Digitally Speaking

Fanni Vig
January 11, 2019

In years to come, it’s possible that we’ll look back on 2018 as the year that Artificial Intelligence (AI) really arrived. When potential became possible, and hype gave way to enterprise adoption. But how much influence are CIO’s having in its adoption, and how well understood is the term?

AI and innovation

We recently launched the sixth edition of the annual Logicalis Global CIO Survey, which gathered the views of more than 840 CIOs in a number of areas. Innovation was a dominant theme, with this year’s survey demonstrating real progress in the role of the CIO in this area. CIOs are finding that they are very much at the heart of the action – with 83% either leading (32%) or enabling (51%) innovation. It’s an area they’re being increasingly judged on too, with half (50%) now being measured according to their ability to deliver service innovation.

Given that technology now pervades innovation – either delivering it or enabling it – we were keen to understand how CIO’s view the rate of adoption, utility and impact of emerging technologies – particularly Internet of Things (IoT) and Artificial Intelligence (AI). Whilst IoT shows signs of becoming more mature in its use, AI and Machine Learning, appear to be in an earlier phase of the hype cycle – possibly where IoT was 12 months ago. Nearly a fifth (19%) of CIOs claim that their organisations are already using AI. That adoption seems likely to continue at pace, with 66% saying AI will be in use in their organisations within three years.
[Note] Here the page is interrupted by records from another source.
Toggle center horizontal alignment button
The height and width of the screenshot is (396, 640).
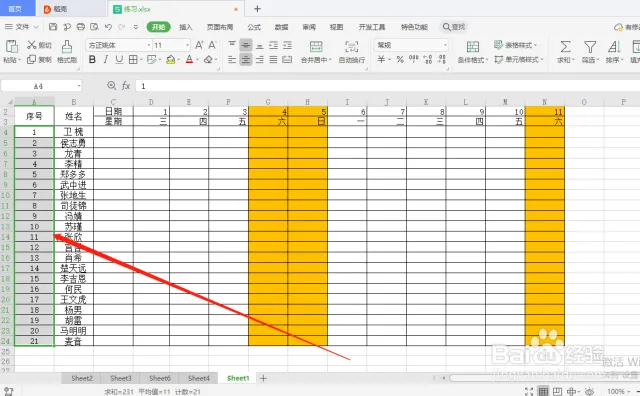246,60
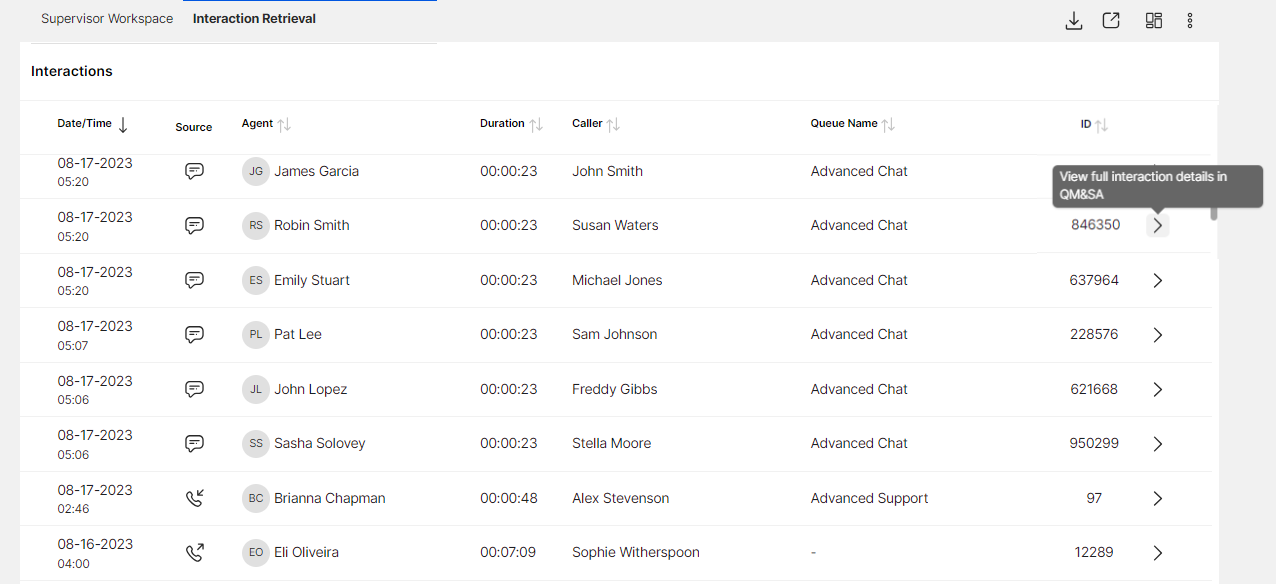Sort interactions by Agent column
The height and width of the screenshot is (584, 1276).
284,124
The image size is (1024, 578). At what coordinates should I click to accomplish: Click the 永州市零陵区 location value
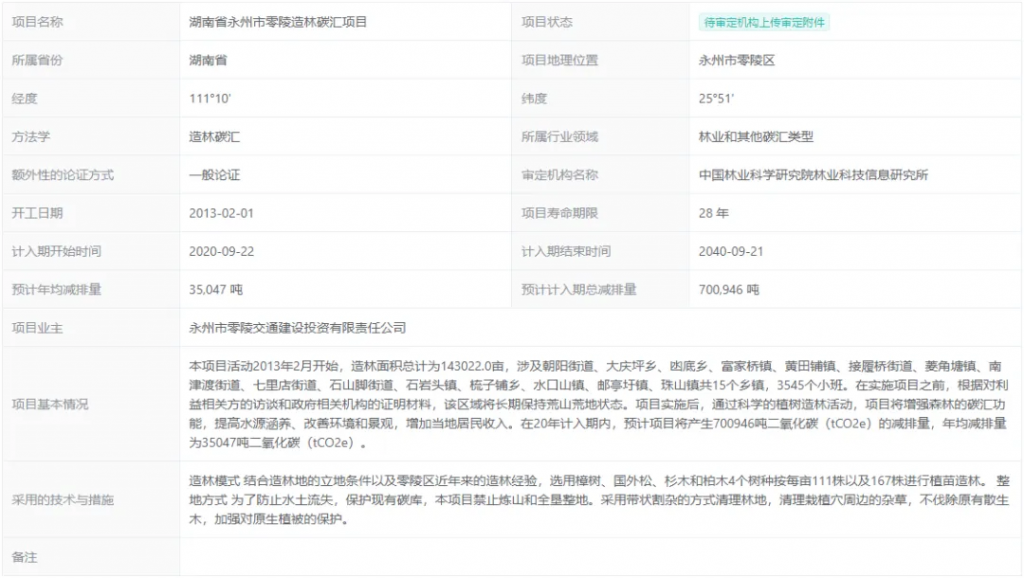(736, 60)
Understanding who is responsible for AI

Before we get too excited about AI changing the face of business, it’s important that we stop and question just how the term is understood. Like IoT, AI is really complex, and many of the use cases we’ve seen up until now are just scraping the surface. The technology industry is still collectively scratching its head to work out what it really means, as the hype continues and threatens to dilute the concept. Do CIOs perceive AI simply as autonomous automated services and interfaces essentially guided by complex manually created rules? Or do they see it in its purest form, as technology that is not just autonomous and automated, but also able to learn and adapt independently based on context? In truth, it’s probably a bit of both.
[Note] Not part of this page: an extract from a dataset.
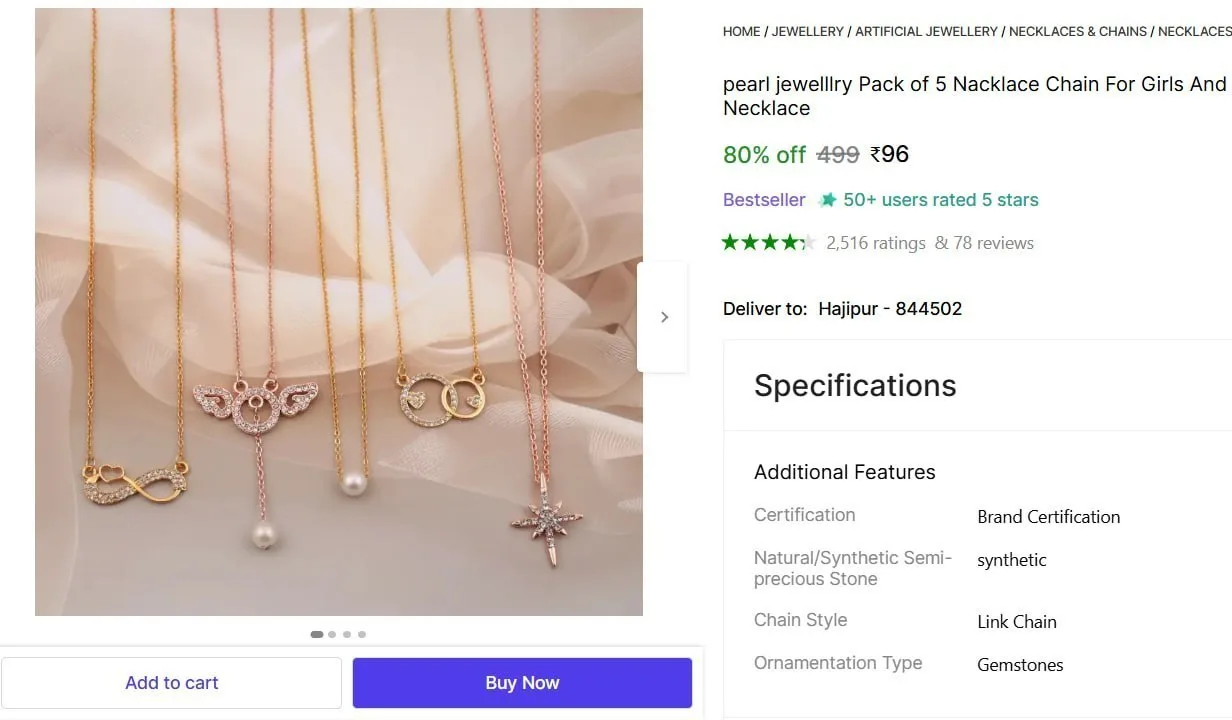Click the star rating icons

769,242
The big issue facing CIOs when it comes to AI is less about the technology itself, and more about the people, process and culture which support its adoption. Whilst there’s clearly a value in products being ‘AI-ready’, the hangover from the rise of Shadow IT – which saw departments and individuals investing in their own hardware, software, apps and services – is organisations that have huge swathes of data residing in a wide range of places, some out of sight of the CIO.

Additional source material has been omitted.